Collected data:
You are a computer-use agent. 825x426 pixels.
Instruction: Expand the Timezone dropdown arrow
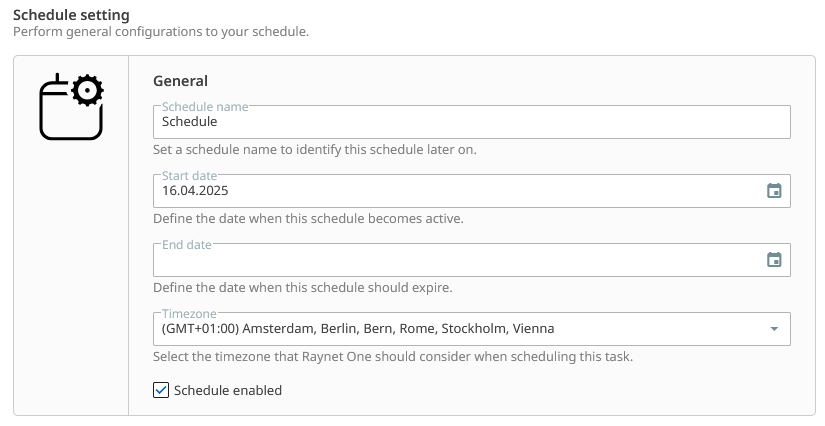[x=774, y=329]
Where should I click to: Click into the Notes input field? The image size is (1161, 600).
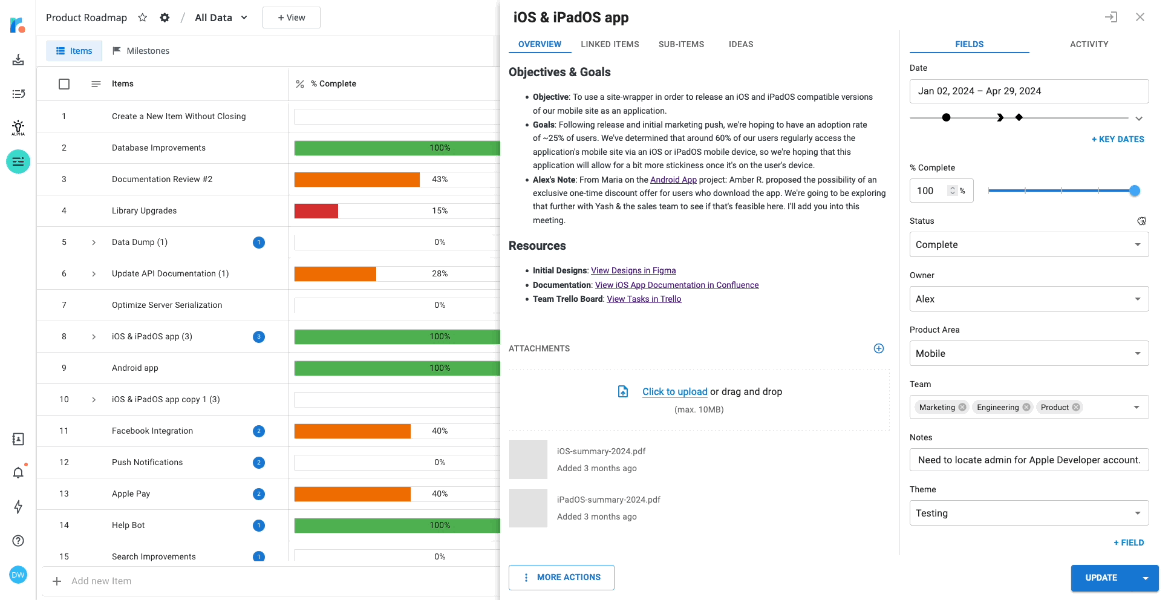point(1029,460)
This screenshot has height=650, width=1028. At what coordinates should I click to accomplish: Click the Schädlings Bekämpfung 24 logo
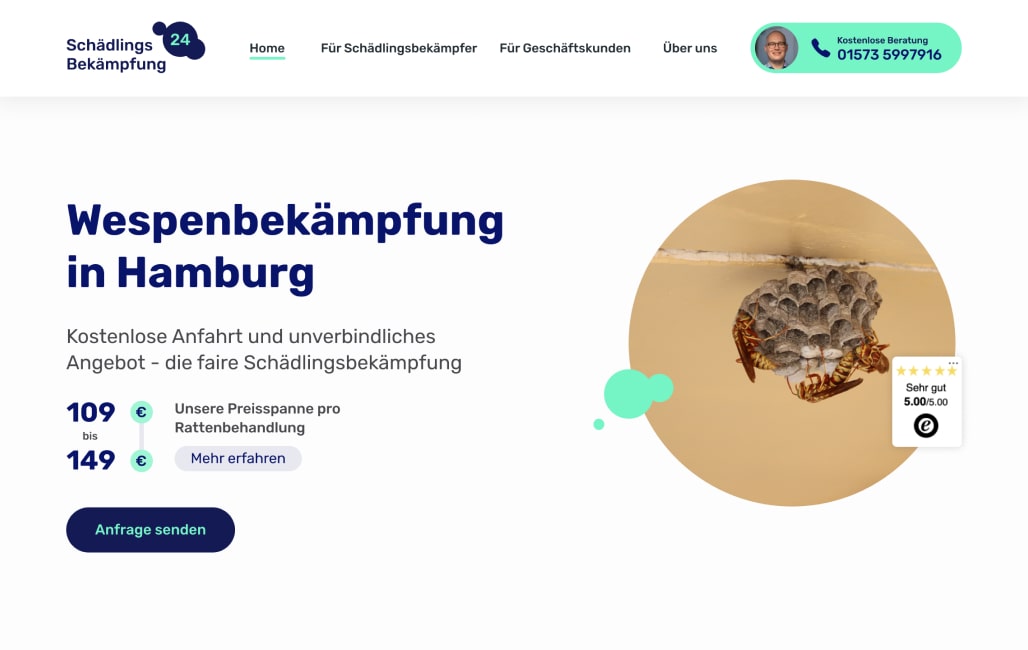click(x=136, y=47)
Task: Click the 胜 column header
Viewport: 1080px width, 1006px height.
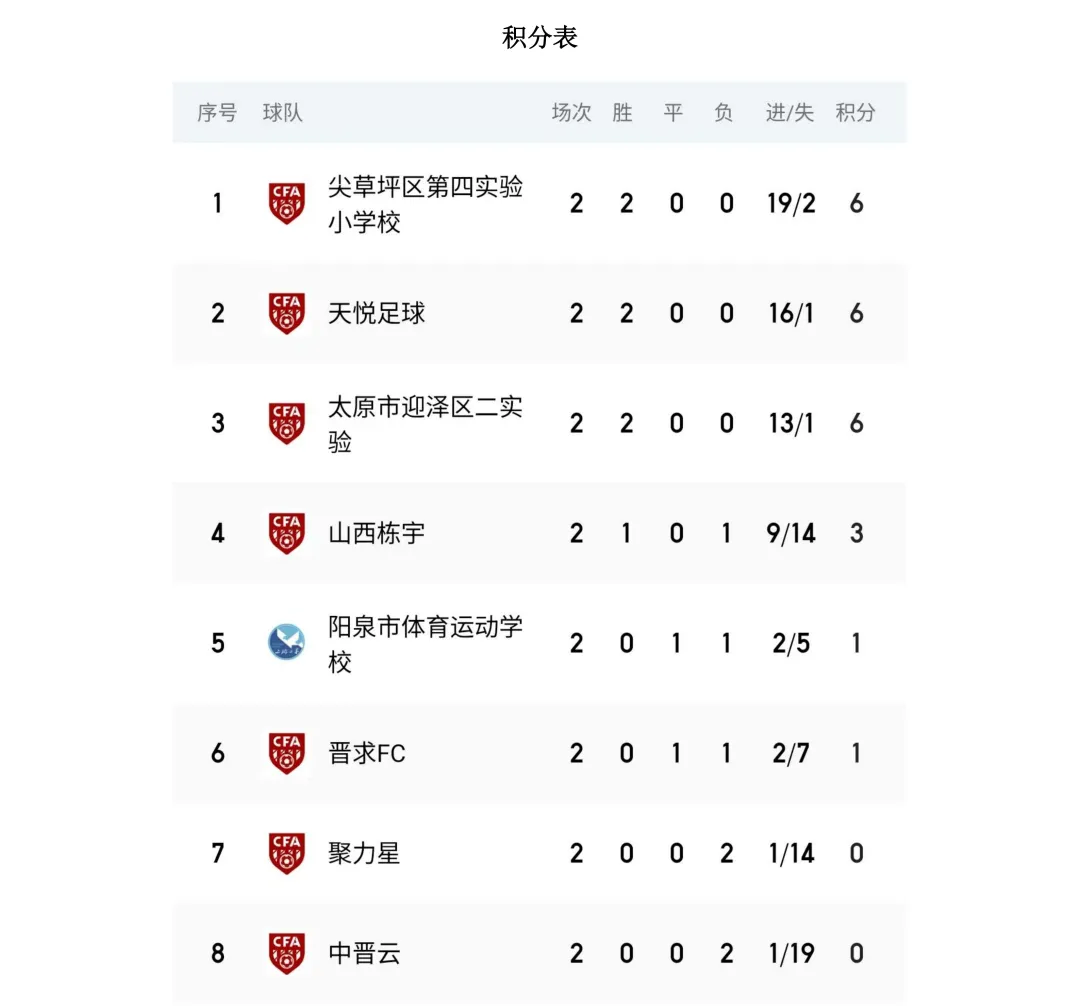Action: [x=623, y=112]
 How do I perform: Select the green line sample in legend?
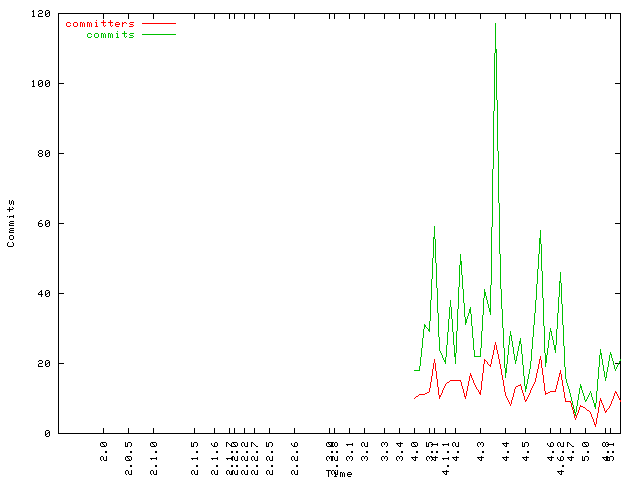[158, 34]
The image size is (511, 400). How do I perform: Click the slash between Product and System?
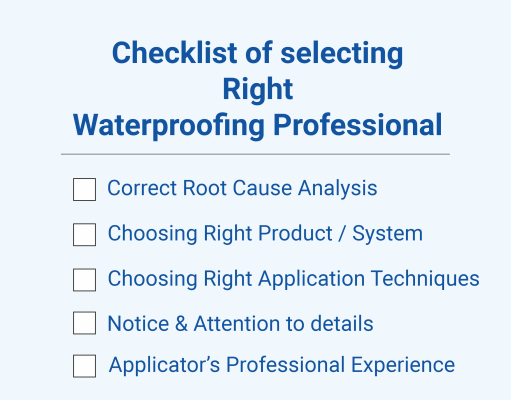[342, 233]
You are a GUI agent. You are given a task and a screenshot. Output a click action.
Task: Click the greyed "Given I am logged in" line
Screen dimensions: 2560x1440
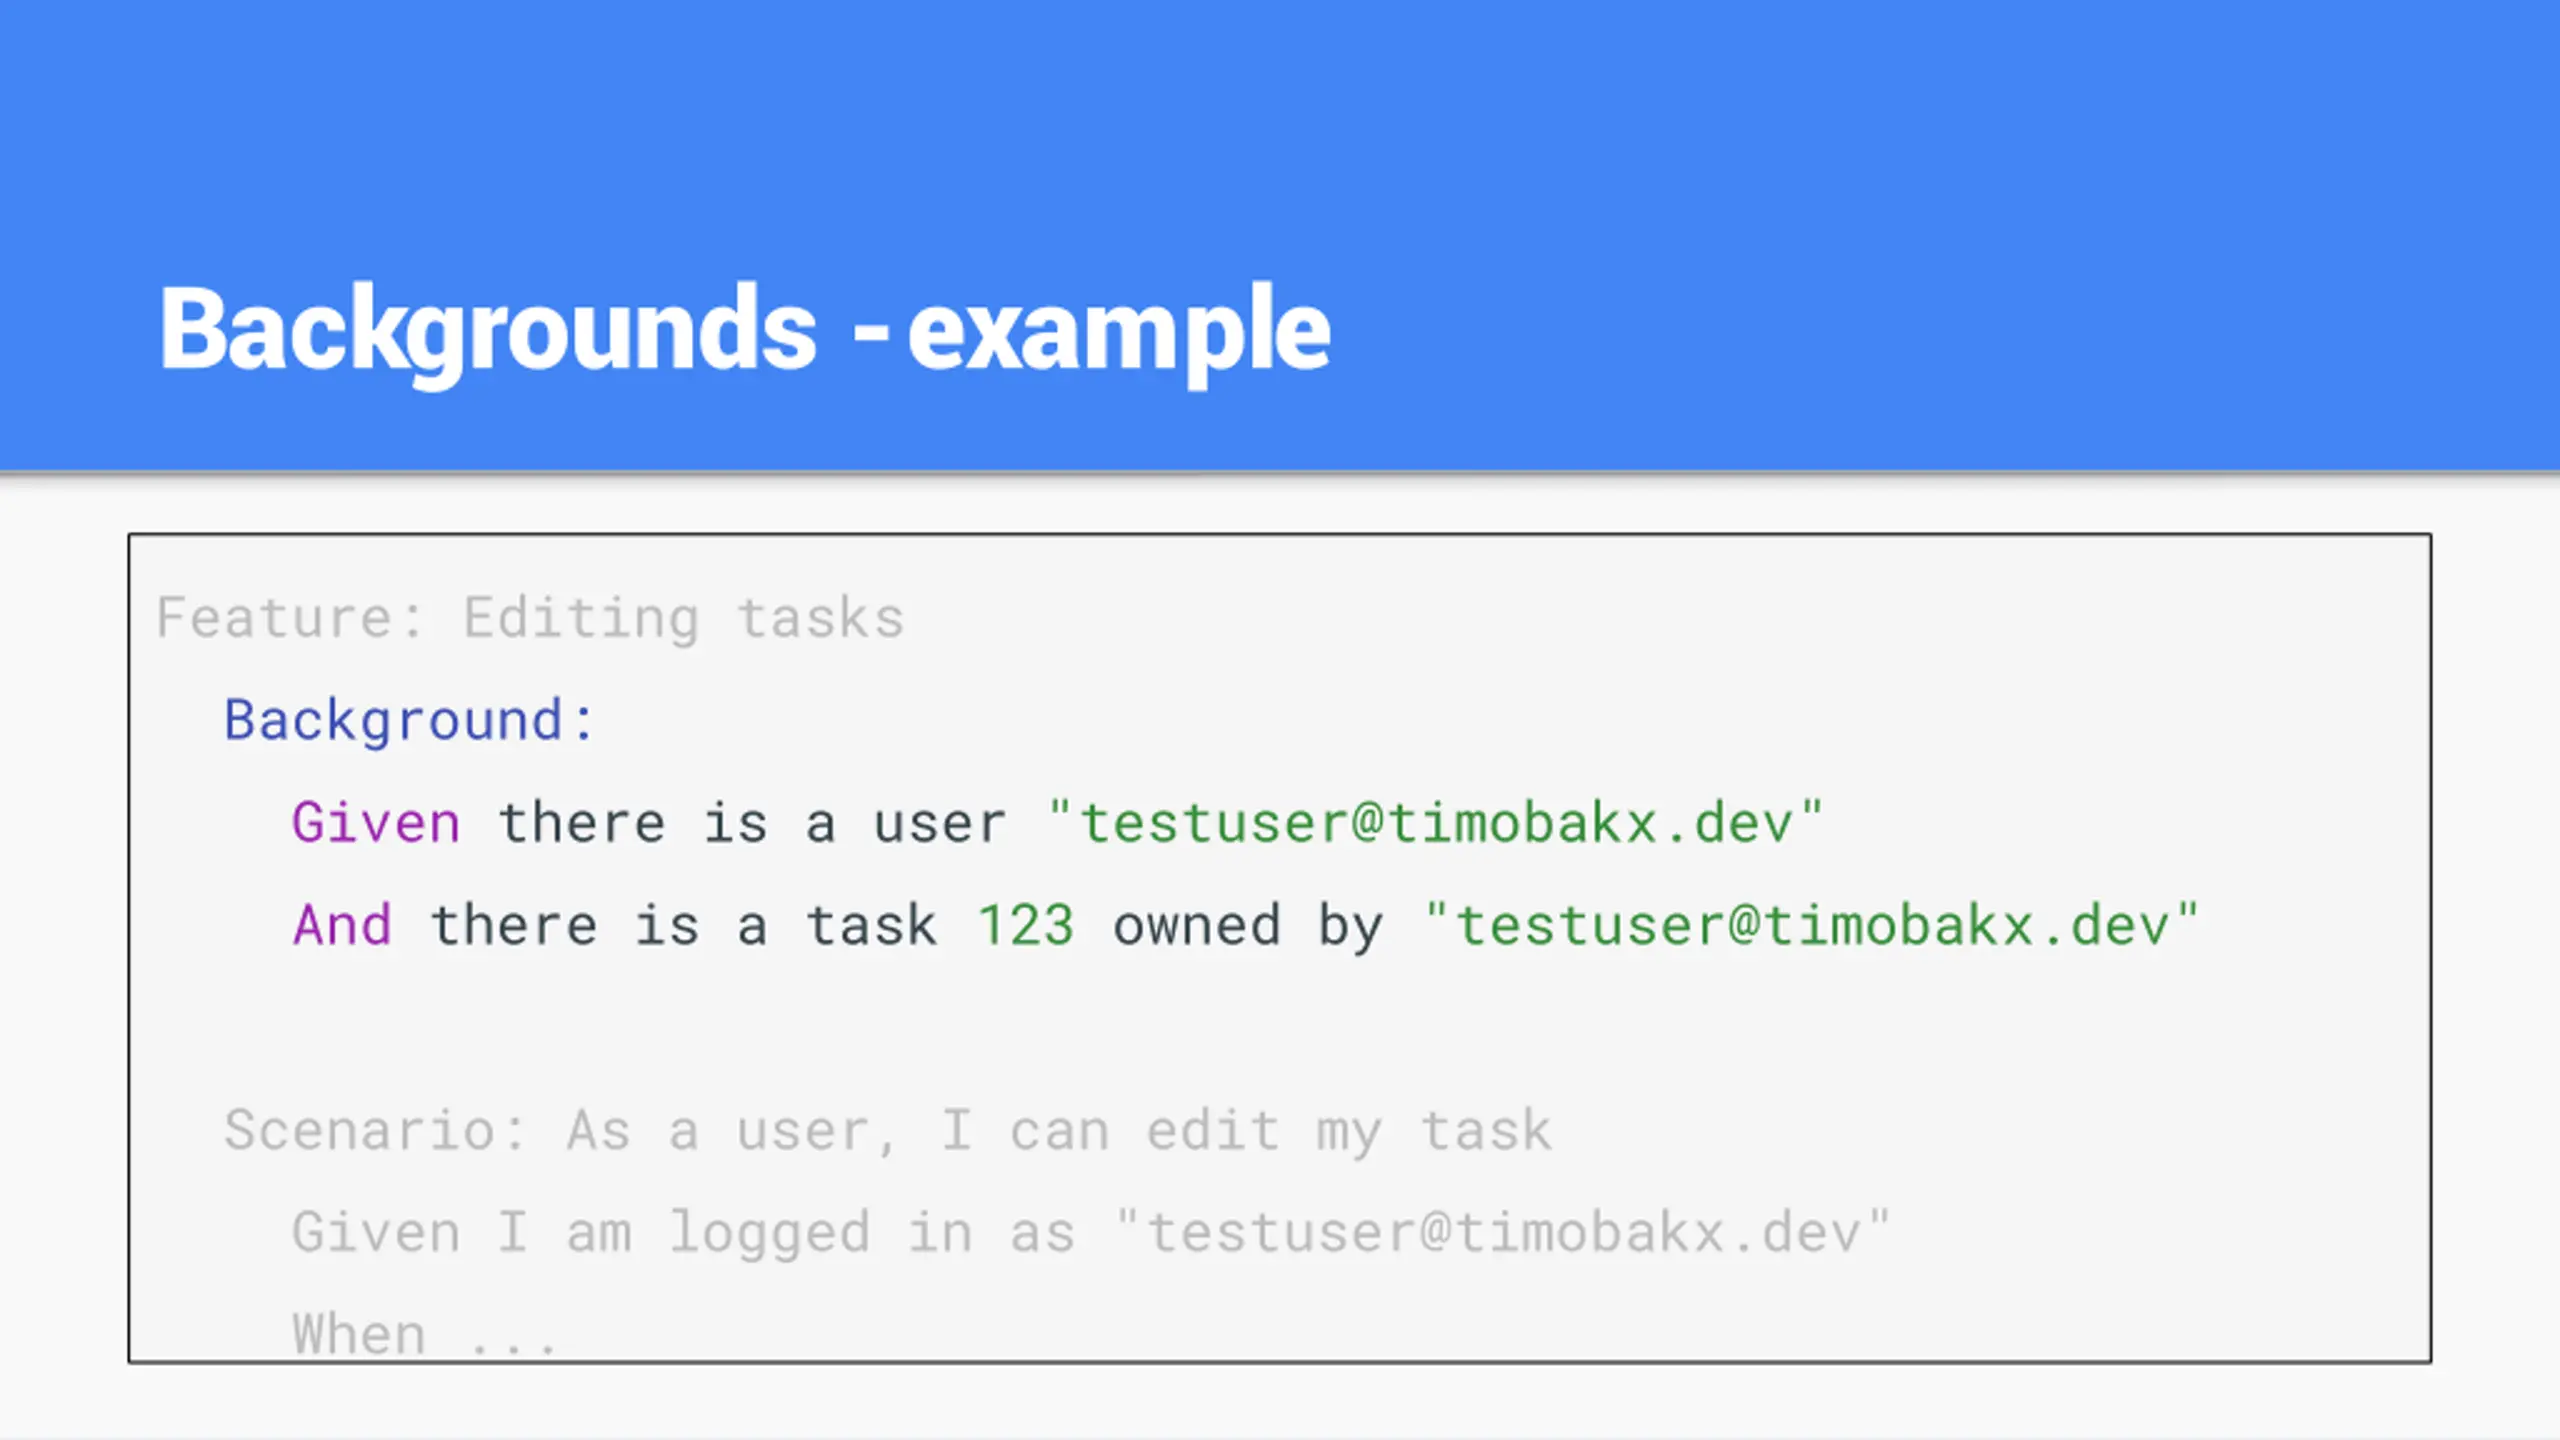[1091, 1232]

The problem: Output all entries unchanged; skip the pictures.

Output:
You are a computer-use agent. 825x426 pixels.
Instruction: Expand the Timezone dropdown arrow
[x=774, y=329]
Where should I click to: Click into the Notes input field? The image size is (1161, 600).
point(1029,460)
This screenshot has height=650, width=1028. At what coordinates should I click to accomplish: Click the Schädlings Bekämpfung 24 logo
click(x=136, y=47)
Task: Click the 胜 column header
Viewport: 1080px width, 1006px height.
Action: [x=623, y=112]
 How do I perform: Select the green line sample in legend?
[158, 34]
The image size is (511, 400). How do I perform: Click the slash between Product and System?
[342, 233]
You are a GUI agent. You are given a task and a screenshot. Output a click action.
Task: Click the greyed "Given I am logged in" line
Screen dimensions: 2560x1440
[1091, 1232]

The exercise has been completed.